Question

Two litres of an ideal gas at a pressure of 10 \[atm\] expands isothermally into vacuum until its total volume is 10 litres.
1.How much heat is absorbed and how much work is done in the expansion.
2.If the same expansion takes place against a constant external pressure of 1atm?
3.If the same expansion takes place to a final volume of 10 litres conducted reversibly?

Answer 1

Hint: Thermodynamics is the branch of science that deals with heat, work done, temperature and transfer of energy from one form to another. The first law of thermodynamics states that energy is conserved and can neither be created nor be destroyed. 

Formula used:
First law states that \[\Delta U = Q - W\].  Work done is \[W = - P\Delta V\] and work done for reversible reaction is  \[{W_{rev}} = - 2.303PV\log \dfrac{{{V_f}}}{{{V_i}}}\]

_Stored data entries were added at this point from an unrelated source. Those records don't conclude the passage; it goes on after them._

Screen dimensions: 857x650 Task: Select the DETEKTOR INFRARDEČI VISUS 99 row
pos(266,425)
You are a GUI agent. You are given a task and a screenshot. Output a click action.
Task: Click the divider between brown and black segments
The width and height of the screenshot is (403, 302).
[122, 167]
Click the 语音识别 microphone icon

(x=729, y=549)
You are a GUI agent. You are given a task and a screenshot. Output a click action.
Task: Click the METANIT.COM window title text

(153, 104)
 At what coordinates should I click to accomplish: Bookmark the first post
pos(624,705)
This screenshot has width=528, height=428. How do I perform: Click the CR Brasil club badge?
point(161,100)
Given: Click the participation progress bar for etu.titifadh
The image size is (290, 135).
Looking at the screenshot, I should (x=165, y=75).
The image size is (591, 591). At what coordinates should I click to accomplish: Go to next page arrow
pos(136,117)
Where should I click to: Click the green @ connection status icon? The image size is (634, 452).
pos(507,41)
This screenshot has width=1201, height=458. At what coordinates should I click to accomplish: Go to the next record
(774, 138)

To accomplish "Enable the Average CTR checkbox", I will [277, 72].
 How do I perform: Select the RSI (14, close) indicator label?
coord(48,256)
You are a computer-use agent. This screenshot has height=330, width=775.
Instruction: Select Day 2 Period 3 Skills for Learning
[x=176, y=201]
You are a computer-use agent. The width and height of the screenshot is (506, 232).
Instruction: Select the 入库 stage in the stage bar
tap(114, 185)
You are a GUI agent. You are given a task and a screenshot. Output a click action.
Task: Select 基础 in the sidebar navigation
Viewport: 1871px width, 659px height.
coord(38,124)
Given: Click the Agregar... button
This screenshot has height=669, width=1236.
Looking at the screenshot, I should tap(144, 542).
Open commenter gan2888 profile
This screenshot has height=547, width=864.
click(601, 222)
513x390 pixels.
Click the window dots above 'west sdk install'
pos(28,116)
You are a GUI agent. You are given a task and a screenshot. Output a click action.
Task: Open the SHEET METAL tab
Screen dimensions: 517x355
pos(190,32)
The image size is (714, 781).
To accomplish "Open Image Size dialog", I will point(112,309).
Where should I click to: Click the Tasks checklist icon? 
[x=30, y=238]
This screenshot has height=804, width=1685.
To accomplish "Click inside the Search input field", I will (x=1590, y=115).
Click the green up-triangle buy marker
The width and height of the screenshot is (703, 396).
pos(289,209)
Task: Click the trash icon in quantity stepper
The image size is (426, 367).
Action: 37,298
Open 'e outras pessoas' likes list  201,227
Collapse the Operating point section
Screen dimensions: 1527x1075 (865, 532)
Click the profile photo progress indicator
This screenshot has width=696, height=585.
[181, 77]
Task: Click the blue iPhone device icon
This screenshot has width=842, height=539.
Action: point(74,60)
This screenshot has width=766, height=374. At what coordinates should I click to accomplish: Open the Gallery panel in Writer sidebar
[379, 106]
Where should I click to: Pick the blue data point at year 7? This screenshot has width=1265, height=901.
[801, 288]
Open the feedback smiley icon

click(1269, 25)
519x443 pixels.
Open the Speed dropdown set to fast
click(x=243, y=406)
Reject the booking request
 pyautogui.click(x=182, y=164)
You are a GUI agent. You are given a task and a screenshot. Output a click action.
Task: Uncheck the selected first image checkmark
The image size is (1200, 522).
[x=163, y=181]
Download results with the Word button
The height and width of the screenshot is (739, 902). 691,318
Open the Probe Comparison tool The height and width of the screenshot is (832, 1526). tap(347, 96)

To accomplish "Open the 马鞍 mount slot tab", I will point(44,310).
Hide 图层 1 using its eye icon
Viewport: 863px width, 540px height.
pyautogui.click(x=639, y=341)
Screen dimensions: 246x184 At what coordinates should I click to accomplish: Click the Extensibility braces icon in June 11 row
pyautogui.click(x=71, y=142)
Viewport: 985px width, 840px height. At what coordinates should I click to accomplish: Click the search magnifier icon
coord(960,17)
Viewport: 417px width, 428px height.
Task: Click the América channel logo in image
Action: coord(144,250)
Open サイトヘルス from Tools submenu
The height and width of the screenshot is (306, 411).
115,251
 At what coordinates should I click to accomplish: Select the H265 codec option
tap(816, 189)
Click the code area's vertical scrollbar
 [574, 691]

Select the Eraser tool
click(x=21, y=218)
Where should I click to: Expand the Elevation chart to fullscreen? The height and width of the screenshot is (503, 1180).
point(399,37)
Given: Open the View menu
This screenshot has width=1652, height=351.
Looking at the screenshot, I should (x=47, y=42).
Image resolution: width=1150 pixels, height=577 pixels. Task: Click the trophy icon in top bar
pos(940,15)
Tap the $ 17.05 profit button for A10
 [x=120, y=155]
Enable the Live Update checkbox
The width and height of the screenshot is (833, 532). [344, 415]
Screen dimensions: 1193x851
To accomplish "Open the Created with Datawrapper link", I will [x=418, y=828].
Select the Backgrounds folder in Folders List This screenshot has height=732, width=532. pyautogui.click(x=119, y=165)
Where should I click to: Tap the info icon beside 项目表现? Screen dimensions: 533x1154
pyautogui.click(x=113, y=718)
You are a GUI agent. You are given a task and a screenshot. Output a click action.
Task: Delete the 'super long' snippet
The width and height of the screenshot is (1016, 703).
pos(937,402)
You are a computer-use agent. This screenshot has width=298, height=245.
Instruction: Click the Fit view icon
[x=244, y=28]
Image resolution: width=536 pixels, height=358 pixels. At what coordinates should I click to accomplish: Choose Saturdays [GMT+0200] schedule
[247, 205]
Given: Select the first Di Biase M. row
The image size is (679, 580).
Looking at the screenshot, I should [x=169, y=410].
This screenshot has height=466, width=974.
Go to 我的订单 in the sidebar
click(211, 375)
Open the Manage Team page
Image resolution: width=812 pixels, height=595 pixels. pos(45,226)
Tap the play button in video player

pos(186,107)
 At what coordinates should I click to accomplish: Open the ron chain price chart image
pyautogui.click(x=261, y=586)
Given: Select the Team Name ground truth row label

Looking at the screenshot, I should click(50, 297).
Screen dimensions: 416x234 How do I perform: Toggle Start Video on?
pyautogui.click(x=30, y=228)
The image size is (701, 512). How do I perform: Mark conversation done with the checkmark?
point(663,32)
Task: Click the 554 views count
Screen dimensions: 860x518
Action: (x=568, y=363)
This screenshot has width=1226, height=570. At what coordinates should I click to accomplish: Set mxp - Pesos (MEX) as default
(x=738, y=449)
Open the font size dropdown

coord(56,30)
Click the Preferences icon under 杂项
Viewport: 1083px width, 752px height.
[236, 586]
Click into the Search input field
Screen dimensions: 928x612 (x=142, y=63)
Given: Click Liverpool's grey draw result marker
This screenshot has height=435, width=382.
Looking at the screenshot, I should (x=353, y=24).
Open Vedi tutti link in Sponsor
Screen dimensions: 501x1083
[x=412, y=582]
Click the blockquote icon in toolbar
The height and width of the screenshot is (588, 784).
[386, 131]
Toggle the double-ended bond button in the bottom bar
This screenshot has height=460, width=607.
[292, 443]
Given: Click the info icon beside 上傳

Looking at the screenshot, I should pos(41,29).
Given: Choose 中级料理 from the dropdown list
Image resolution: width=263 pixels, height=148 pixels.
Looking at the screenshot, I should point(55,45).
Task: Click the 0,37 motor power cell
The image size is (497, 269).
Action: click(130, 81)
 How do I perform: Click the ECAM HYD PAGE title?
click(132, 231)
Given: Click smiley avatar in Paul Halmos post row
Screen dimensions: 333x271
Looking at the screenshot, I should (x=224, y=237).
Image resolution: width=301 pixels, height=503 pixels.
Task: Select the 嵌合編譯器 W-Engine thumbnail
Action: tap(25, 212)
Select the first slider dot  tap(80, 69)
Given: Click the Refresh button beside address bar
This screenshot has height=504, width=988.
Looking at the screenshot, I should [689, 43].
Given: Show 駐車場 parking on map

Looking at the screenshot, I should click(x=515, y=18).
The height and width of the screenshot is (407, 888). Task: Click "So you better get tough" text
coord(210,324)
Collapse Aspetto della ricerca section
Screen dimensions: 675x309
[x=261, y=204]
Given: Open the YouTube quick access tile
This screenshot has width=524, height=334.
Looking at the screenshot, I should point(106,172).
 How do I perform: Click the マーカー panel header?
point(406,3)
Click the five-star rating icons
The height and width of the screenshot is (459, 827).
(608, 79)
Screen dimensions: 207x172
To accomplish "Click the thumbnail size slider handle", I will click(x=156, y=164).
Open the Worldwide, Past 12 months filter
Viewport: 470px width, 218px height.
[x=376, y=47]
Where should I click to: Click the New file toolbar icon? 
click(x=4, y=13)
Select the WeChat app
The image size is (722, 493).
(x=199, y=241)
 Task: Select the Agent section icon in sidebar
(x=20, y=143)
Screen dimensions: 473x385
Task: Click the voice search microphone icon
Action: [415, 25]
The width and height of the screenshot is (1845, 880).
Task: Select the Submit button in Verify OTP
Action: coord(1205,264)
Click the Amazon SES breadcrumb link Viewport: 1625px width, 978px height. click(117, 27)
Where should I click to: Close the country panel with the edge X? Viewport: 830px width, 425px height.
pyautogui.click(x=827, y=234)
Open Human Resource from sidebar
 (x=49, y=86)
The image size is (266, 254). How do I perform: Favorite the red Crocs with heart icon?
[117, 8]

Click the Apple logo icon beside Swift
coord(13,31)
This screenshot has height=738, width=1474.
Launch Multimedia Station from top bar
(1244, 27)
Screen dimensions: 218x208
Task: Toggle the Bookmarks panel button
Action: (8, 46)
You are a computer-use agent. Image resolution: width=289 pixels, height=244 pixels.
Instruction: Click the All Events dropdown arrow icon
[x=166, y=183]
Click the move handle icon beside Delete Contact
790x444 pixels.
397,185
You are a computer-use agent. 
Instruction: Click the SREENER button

Complete step-by-step answer:We have already learnt the hint that the first law of thermodynamics highlights the law of conservation of energy. The first law states that energy can neither be created nor be destroyed but can be converted from one form to another form, it is always conserved. 
Let us know about this in detail. The relationship between heat and other forms of energy is determined under the branch of science. It explains that thermal energy is converted to other forms of energy and used for various purposes. It also deals with work, temperature and energy and the transfer of energy from one place to another.
\[\Delta U = Q - W\] 
Where \[\Delta U\] is the change in internal energy and \[Q\] is the added heat and \[W\] is the work done. 
Work is the process done by a system and it is not contained in a system. In thermodynamics, work done by a system is the energy transferred by the system to its surroundings. It is calculated by the formula \[W = - P\Delta V\] where \[P\] is the pressure and \[\Delta V\] is the change in volume. The work done for a reversible reaction is given by \[{W_{rev}} = - 2.303PV\log \dfrac{{{V_f}}}{{{V_i}}}\]
For the above question,
1. Work is done by the system during expansion
We know that \[W = - P\Delta V\]
It is given that gas is expanding in vacuum which means \[P = 0\]
Thus, \[W = 0\]
So no work is done. 
We know that the first law of thermodynamics states that \[\Delta U = Q - W\]
It is given that the system is isothermal (\[\Delta T = 0\]), that menas \[\Delta U = 0\]
So, \[Q = W = 0\]. Hence no heat is absorbed.
2. We know that, 
\[W = - P\Delta V\], where
\[
 P = 1atm \\
 \Delta V = 10.2 = 8L \\
 \]
So, \[W = - 1 \times 8 = - 8atmL\]
As, \[Q = - W\]
We get, \[Q = - ( - 8) = 8atmL\]
3. According to the question, work done is reversible. The expression used will be;
\[{W_{rev}} = - 2.303PV\log \dfrac{{{V_f}}}{{{V_i}}}\]
Given: \[
 P = 1atm \\
  {V_f} = 10L \\
  {V_i} = 8L \\
 \]
So,\[
  {W_{rev}} = - 2.303 \times 1 \times 10\log \dfrac{{10}}{2} \\
  {W_{rev}} = - 2.303 \times 1 \times 10\log 5 \\
  {W_{rev}} = - 16.1J \\
 \] 
As, \[
  {Q_{rev}} = - {W_{rev}} \\
 {Q_{rev}} = 16.1atmL \\
 \]

Note: An ideal gas refers to a gas whose molecules do not attract or repel each other and the only interaction between the molecules is the elastic collision due to impact of each other or the elastic collision of the molecules with the walls of the container in which the gas is stored.